▶ **Der Textauszug**
——

Josefine ist ein klein bißchen pummelig und ernst. Wenn sie ihre runde Brille abnimmt, nicht oft, und lächelt, dann sieht sie sehr schalkhaft aus. Sie ist zwölf. Wenn die anderen in ihrer Klasse von fernen Ländern träumen oder Brote aus dem Alupapier wickeln, rümpft sie die Nase. Tausende Liter Kerosin in die Atmosphäre blasen, nur wegen zwei Wochen Urlaub? Warum nehmen die denn keine Butterbrotdosen?

Josefine weiß Bescheid. Sie kennt die Gefahren für die Umwelt. Kerosin frißt Löcher in die Ozonschicht, und was ist mit den Müllbergen? Auch wenn die andern sie komisch angucken, Josefine muß was tun. Seit einem halben Jahr ist sie Mitglied in einem Berliner Greenteam, der Nachwuchsorganisation von Greenpeace. Mehr als 1.500 solcher Gruppen existieren in Deutschland, vor allem im Osten haben sie Konjunktur, allein 1993 entstanden dort mehr als 400 Teams.

Sie nennen sich „Abgas-Affen“, „Ökobesen“ oder „Die toten Dosen“. Die Gruppen haben zwischen fünf und 35 Mitglieder – in der Mehrzahl Mädchen. Erwachsene werden bestenfalls als Berater gebraucht oder als Chauffeure, wenn eine Gruppe zur Demo will. Wie am Samstag in Hannover bei der Anti-Atomdemo. Dafür hat Josefine sogar den Friseurtermin sausen lassen. Sie sind mit einem Trecker durch die Stadt gefahren, Umweltschutz kann lustig sein.

——

▶ **Gegebene Daten**
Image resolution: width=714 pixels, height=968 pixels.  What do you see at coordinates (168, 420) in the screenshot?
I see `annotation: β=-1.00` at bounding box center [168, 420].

——

▶ **Worum es geht**
Seit wann ist Josefine laut dem Textauszug Mitglied in einem Berliner Greenteam?

▶ **Ergebnis**
Seit einem halben Jahr.